Saturday, September 3, 2016

PATIENTS HAVE AN IMPORTANT ROLE for Breast Cancer

PATIENTS HAVE AN IMPORTANT ROLE for Breast Cancer

Patient empowerment through education will play an increasingly
important role in improving treatment outcomes. To that end, the following
can be recommended:

• Do not hesitate to request a second opinion.

• A patient should ask her oncologist about the best route for cure. If
the oncologist were in the patient’s place, which treatment would
they choose?

• Beware of waiting for a regimen or treatment to reach statistical significance
in a clinical trial before accepting it if there is an intellectual
pathway or compelling information to move ahead.

• Do not accept truncated or overly simplified regimens that may sacrifice
therapeutic efficacy (e.g., FAC-lite).

Finally, it is important for everyone who is involved in the struggle
against breast cancer to remember that the goal of treating breast cancer
patients is cure. For the time being, all we know is that complete
remission is the doorway to cure, and a prolonged complete remission
usually is cure.

CHEMOTHERAPEUTIC PRINCIPLES THAT HAVE EMERGED for Breast Cancer

CHEMOTHERAPEUTIC PRINCIPLES THAT HAVE EMERGED for Breast Cancer

• Future trials should be designed to emphasize tumor eradication
and should not focus on questions that have already been answered.

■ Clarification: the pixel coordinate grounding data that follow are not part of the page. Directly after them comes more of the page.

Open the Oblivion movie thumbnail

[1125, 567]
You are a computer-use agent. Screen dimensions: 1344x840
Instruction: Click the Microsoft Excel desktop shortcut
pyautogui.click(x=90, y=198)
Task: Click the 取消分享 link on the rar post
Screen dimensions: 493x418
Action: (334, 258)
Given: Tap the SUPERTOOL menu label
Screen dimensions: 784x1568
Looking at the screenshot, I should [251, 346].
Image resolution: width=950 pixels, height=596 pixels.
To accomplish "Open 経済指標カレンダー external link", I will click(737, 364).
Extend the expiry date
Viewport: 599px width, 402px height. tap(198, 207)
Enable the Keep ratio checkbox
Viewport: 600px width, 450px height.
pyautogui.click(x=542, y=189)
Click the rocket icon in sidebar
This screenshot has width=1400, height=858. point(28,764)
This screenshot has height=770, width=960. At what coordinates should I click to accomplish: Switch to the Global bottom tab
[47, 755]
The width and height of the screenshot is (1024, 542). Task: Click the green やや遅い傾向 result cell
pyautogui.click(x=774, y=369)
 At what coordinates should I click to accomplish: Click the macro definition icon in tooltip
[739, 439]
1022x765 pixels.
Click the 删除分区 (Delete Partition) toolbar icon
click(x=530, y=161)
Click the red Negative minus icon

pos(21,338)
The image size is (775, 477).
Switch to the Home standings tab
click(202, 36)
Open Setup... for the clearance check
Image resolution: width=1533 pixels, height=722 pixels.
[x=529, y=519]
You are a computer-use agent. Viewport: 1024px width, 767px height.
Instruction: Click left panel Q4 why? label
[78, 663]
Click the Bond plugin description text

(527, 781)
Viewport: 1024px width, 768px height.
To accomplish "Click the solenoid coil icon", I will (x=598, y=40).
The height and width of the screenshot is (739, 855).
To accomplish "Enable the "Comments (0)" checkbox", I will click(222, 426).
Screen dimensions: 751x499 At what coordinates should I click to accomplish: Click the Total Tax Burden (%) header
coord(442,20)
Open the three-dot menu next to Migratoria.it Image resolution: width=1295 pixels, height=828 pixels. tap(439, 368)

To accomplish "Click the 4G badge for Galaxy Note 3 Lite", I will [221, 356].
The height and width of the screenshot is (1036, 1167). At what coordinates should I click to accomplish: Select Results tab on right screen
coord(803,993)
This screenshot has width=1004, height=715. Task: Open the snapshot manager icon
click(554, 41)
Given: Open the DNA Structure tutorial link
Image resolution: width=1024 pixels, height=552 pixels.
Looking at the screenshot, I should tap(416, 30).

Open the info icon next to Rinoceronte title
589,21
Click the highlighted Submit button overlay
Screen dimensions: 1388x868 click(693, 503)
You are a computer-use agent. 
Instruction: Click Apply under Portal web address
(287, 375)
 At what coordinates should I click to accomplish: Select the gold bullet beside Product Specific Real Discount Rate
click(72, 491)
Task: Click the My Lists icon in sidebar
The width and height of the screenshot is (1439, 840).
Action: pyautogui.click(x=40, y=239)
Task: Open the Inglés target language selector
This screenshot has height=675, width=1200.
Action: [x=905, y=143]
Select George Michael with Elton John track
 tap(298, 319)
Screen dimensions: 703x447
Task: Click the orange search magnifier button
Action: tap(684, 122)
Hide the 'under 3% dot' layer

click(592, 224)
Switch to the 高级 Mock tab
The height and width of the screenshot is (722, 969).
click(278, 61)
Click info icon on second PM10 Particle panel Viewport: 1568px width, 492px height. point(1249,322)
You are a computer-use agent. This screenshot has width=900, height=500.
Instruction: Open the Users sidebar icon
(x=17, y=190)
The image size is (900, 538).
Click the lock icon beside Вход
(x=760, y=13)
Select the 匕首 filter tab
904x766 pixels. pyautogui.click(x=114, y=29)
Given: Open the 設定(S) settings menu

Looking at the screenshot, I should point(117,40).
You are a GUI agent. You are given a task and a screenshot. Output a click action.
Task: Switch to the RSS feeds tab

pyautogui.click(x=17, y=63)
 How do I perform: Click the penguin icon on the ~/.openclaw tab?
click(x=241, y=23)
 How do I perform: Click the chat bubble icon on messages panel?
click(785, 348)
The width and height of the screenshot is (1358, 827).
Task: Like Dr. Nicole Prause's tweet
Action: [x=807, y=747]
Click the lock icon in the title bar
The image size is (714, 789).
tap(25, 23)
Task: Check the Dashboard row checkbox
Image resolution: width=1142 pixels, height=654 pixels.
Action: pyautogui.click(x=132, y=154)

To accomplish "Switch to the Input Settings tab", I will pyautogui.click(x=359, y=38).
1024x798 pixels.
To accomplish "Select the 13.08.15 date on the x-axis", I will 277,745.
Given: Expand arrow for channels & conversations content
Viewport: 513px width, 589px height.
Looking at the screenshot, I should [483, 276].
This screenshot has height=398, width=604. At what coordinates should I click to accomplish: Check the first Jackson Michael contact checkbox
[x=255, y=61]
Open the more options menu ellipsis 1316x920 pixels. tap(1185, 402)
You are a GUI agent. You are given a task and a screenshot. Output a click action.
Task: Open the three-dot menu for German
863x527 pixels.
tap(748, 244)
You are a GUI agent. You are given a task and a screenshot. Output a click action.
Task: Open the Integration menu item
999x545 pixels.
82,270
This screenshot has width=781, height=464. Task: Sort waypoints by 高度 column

• Multimodal regional therapy should be used as aggressively as possible.
Decreasing the tumor burden in patients with metastatic cancer
should improve chances of achieving a complete remission with
TAC induction adjuvant programs.

• If a new drug program shows superior efficacy, don’t let attachment
to a previous favorite be an obstacle to adopting it. Recall the long
delay before Adriamycin was incorporated into breast adjuvant therapy
and the continued use of inappropriate or suboptimal combinations
and schedules of Adriamycin (e.g., FAC-lite).

• The absence of measurable metastatic cancer creates a dilemma.
Probably the best solution is to frequently monitor the patient and
her tumor markers.

• Toxicity, especially irreversible damage, should be avoided if possible.
The persistence of Adriamycin cardiac toxicity represents a
major oversight on the part of medical oncology. Adriamycin
should be given only by continuous infusion over 48 96 h. This
necessitates placement of a permanent central venous catheter.

• Not all resistance that develops in some cancer clones is permanent,
as evidenced the return of Adriamycin sensitivity in some cancers
that initially became resistant to this drug.